Q: Super cool. Zebrafish is not a widely used modeling system in drug discovery. Can you tell us more about its recent history and why it’s emerged as an attractive option for biomedical research?

Dave: Zebrafish is a relatively new model system, compared to flies and mice. The first chemical screen of Zebrafish was published in 2000, by Randy Peterson, who is a leader in using Zebrafish in biomedical research and was my post-doc mentor. But the thing that got me excited about the fish was the ability to do chemical screening.

Zebrafish are small and aquatic, which means you can put them into 96-well plates. With mice, the standard of modeling, you can’t test a compound quickly. You’re going to have go much slower. If you’re doing fish screening, you can test thousands of compounds in a day, at orders of magnitude.

Zebrafish are also transparent which allows you to phenotype not just behavior, but also structure of the organism. You can capture data on internal organs, heart, blood, tumors, macrophages. And when you add in modern technologies like robotics, automation, and AI – you can, for the first time, combine large-scale screening with large-scale experimentation. This gives you access to way more systems biology which, hopefully, will unravel more of human disease biology and allow us to better understand and predict disease.

Q: Is that why you joined BioSymetrics? Because of our use of Zebrafish combined with automation and AI?

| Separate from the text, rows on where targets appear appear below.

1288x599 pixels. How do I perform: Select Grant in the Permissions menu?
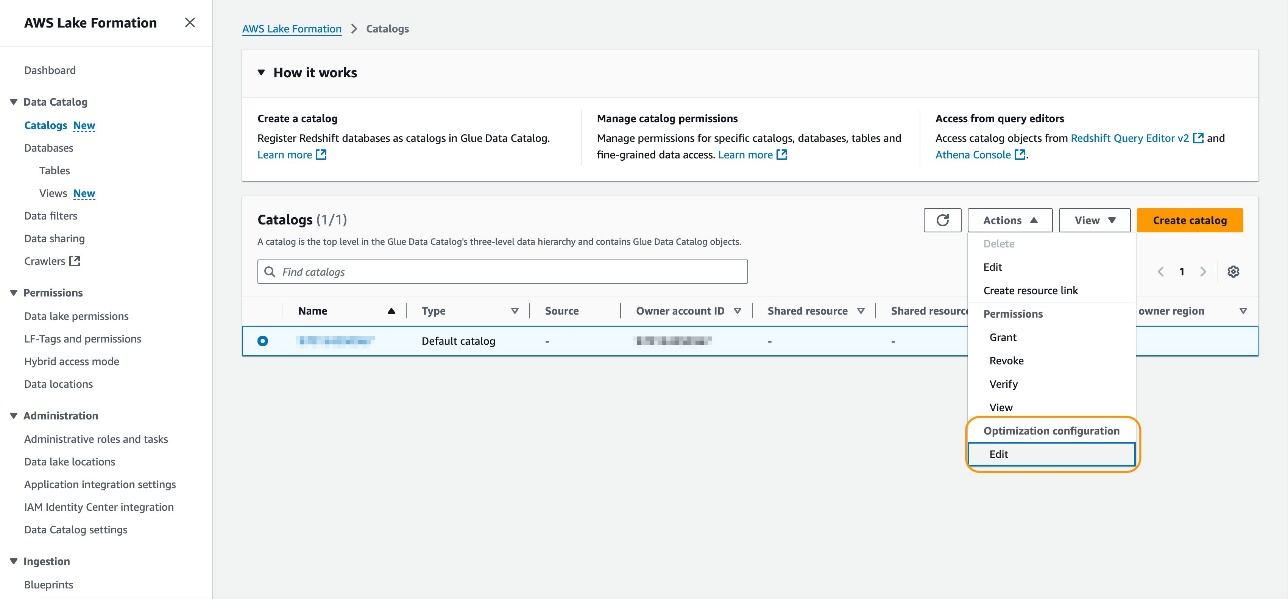pyautogui.click(x=1003, y=337)
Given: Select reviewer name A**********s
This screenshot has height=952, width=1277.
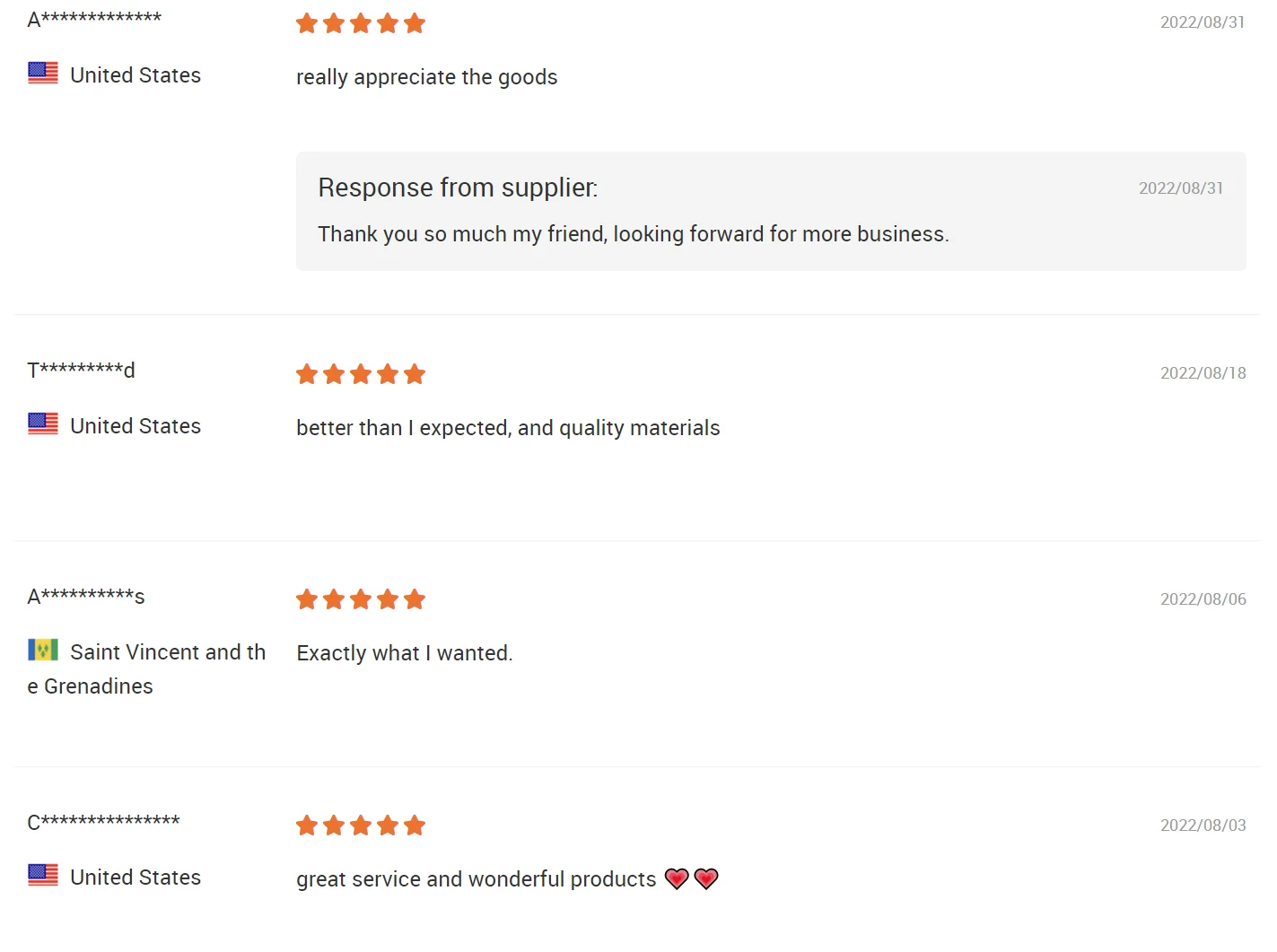Looking at the screenshot, I should click(x=86, y=596).
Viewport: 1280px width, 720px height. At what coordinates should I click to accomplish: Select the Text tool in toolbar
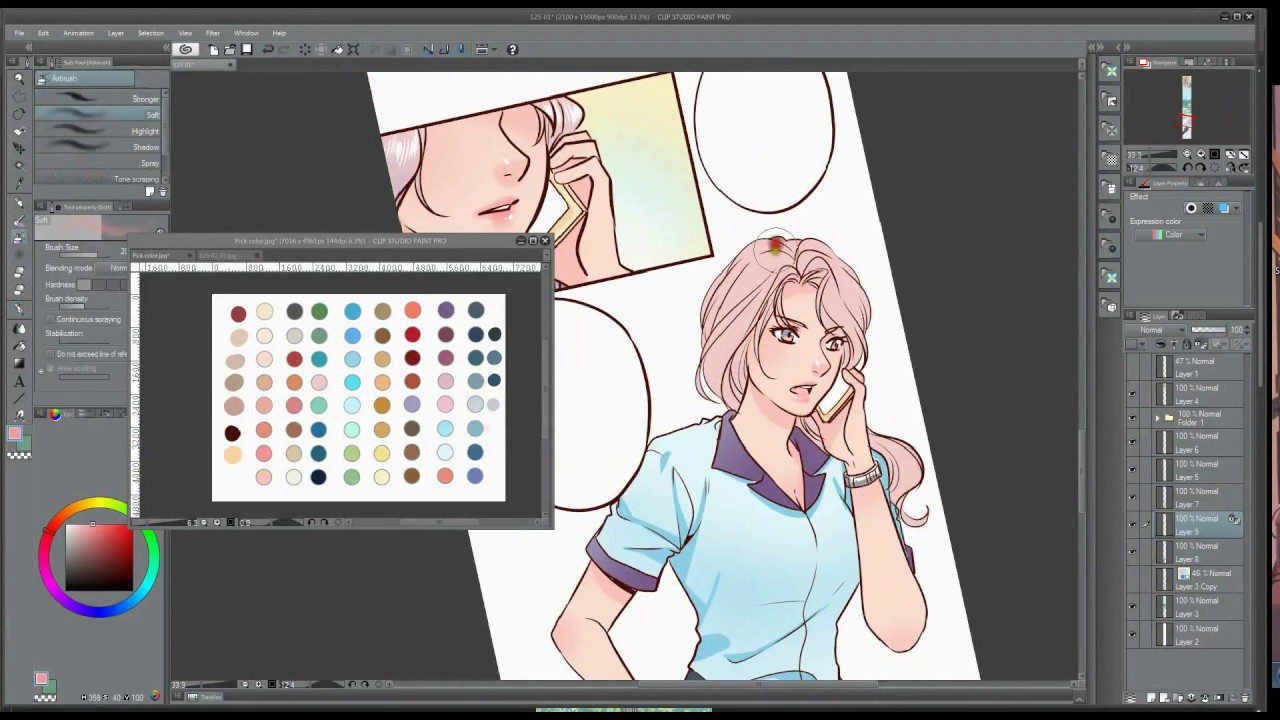point(19,381)
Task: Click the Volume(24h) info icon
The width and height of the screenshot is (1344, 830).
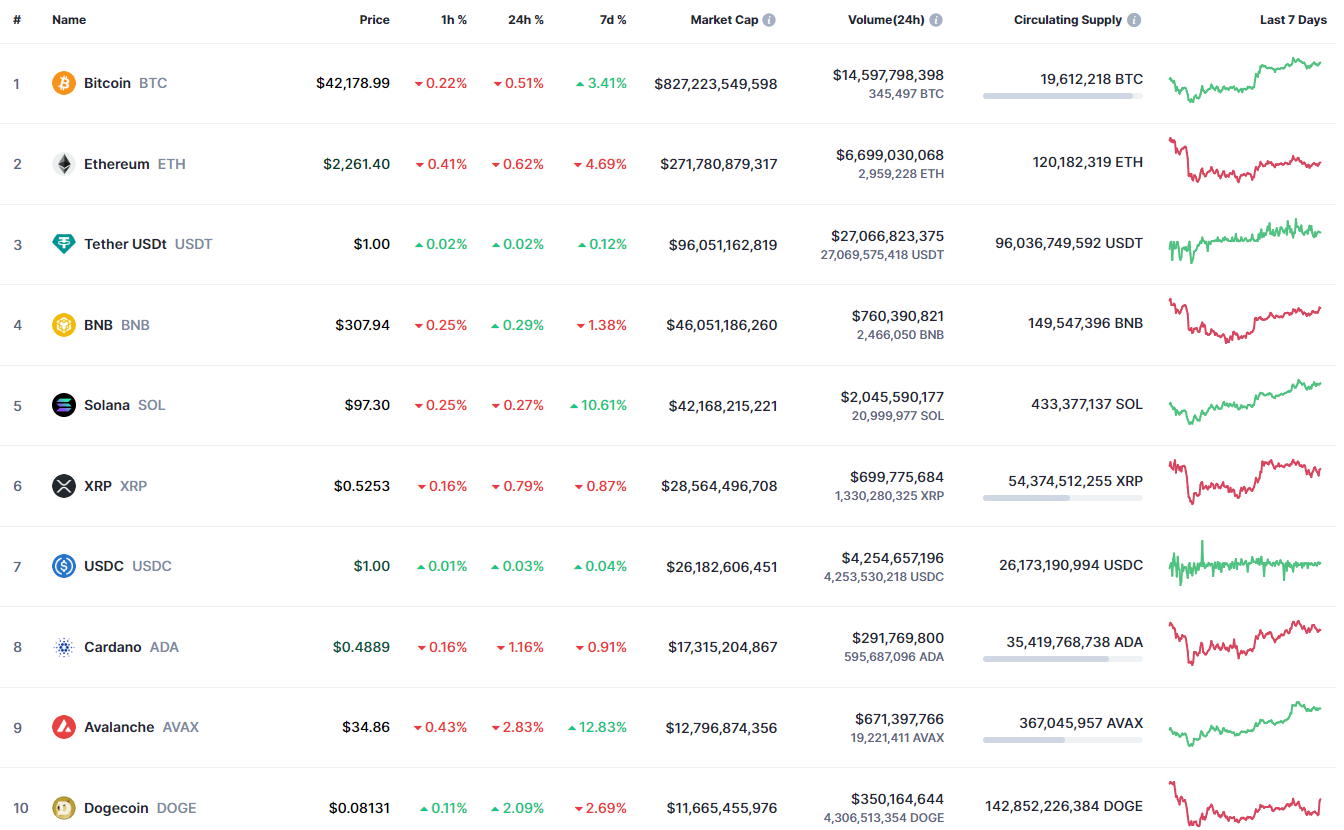Action: click(x=936, y=20)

Dave: That was a major draw. I am thrilled to join a company that understands the power, opportunity, and vision of combining of AI with high-content screening in an intact, vertebrate model system like Zebrafish.

On a personal note, before making the decision to join BioSymetrics, I ran an academic research lab and a biotech startup. At one point, I did both simultaneously! For a while, I thought academic research would give me the freedom to make the biggest impact. But, I found running a startup with academic funding limiting. The key bottleneck in my research was access to engineers and computer scientists. I realized I needed a true technology-first company to support my research. And then I found BioSymetrics.

Q: Well, we’re equally thrilled to have you aboard. Final question: what excites you about BioSymetrics’ approach to drug discovery, or AI-powered drug discovery in general?

Dave: Three things… scale, reproducibility, and iteration. Scale of discovery can compensate for uncertainty. Discovery biology is so complex, we can’t depend on one or a few predictions. We need many to become reasonably confident in our discoveries. Typically, this means a cell-based in vitro assay system. But at BioSymetrics, we’re combining scale with an intact vertebrate (Zebrafish) system and robots. Which is just, awesome.

Reproducibility is key because as a researcher, it is easy to get distracted by noise. Large-scale assays drive reproducible results. In other words, it’s easy to take more shots on goal and that, hopefully, translates to more wins. Scale plus reproducibility help us zero in on rare compounds with strong phenotypes. Ideal.

Finally, iteration allows us to learn and improve. Machine learning helps close the prediction-experiment loop and feed us data, quickly. I love the approach to feeding an algorithm with high-quality, high-content data and using computational power to investigate predictions that I could have missed by eye. AI-assisted research is exciting and liberating because it offloads certain aspects of pattern-finding to the algorithm. This really frees up one’s brain to get more creative about problem solving and moving forward.